## [ACTIVITY]
Once you find the line containing "Given: Click the 口座管理 button" in the data below, copy it and each following line exactly, up to and including the line containing "Enter fullscreen mode", and nothing else.

## [SUPPLIED INFORMATION]
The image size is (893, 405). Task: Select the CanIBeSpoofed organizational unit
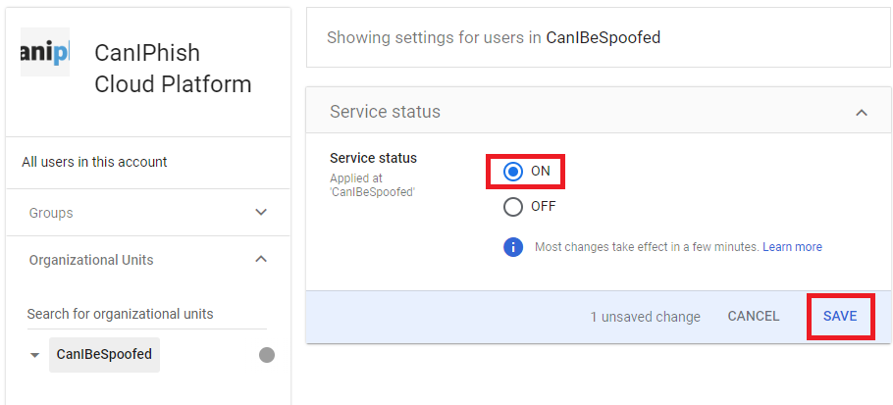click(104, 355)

==

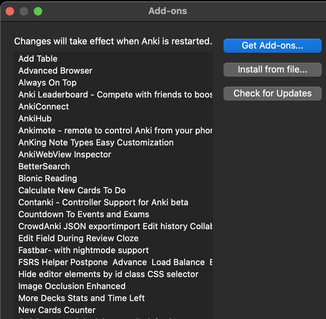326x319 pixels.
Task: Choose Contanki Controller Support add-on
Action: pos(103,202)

...

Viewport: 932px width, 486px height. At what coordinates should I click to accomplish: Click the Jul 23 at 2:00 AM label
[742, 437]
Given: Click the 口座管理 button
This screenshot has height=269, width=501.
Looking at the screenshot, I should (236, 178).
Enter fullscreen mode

## [SOLVED EXERCISE]
Given: Click the 口座管理 button
This screenshot has height=269, width=501.
Looking at the screenshot, I should (236, 178).
Enter fullscreen mode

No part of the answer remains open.